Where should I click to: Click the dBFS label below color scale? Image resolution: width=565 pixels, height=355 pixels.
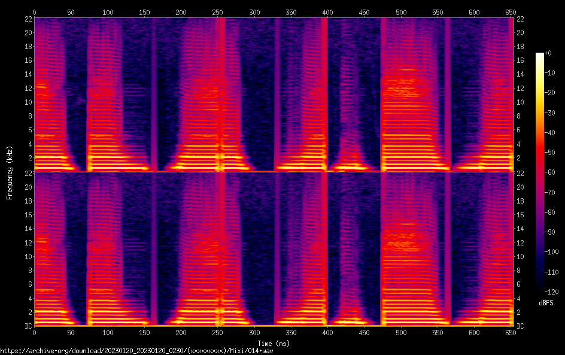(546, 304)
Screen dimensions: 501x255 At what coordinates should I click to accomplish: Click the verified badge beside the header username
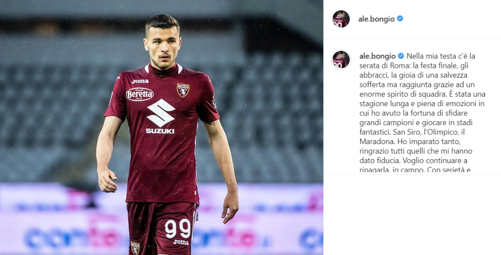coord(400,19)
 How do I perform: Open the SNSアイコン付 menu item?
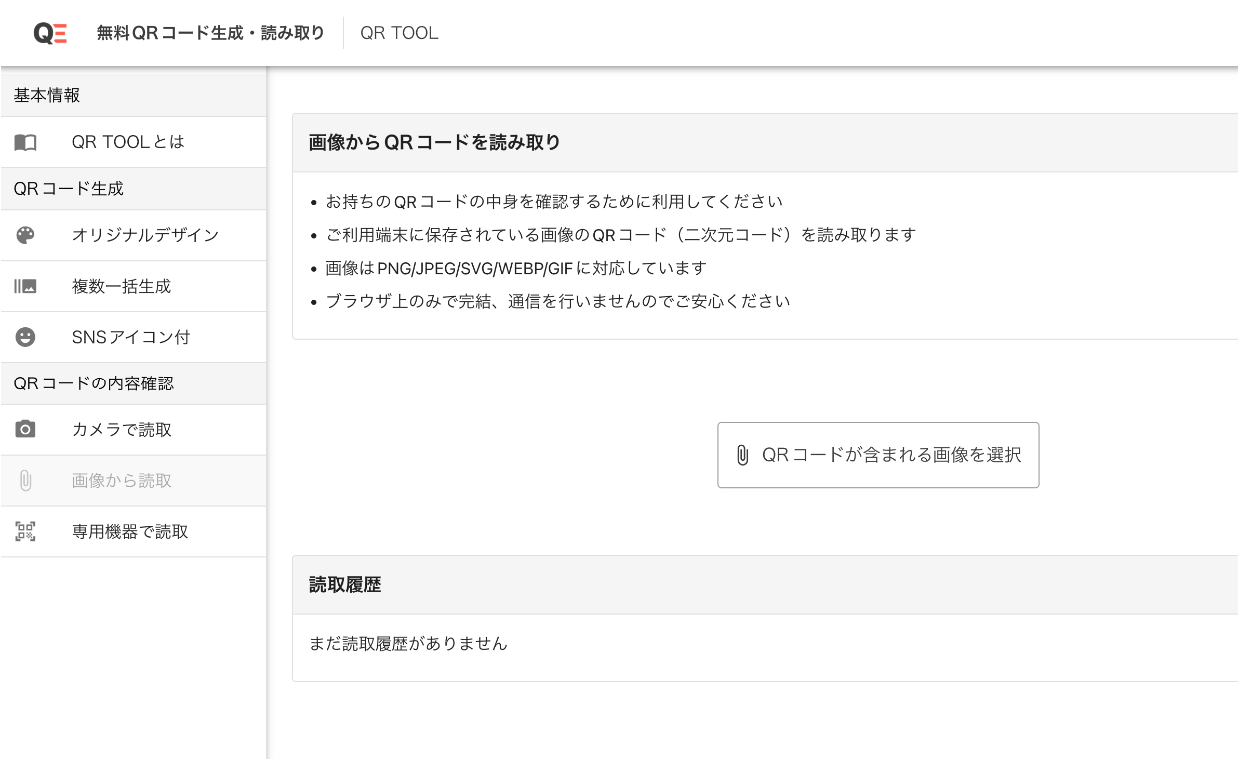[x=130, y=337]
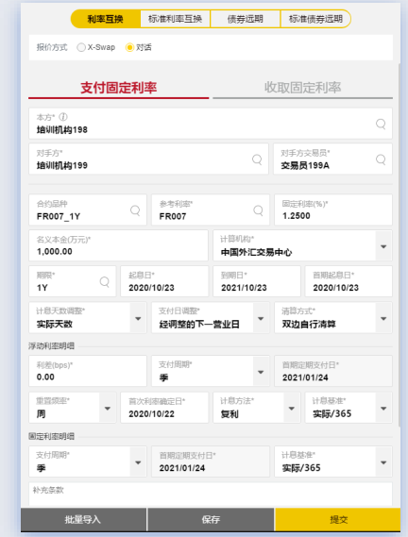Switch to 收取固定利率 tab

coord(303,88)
********************
▶ [Aim of the exercise] Return every line of the records above that contains the word "click", treating uppercase and lowercase as distinct.

▶ [Result of the exercise]
Where should I click to: Click the dBFS label below color scale? Image resolution: width=565 pixels, height=355 pixels.
Screen dimensions: 501x255 At what coordinates should I click to accomplish: Click the verified badge beside the header username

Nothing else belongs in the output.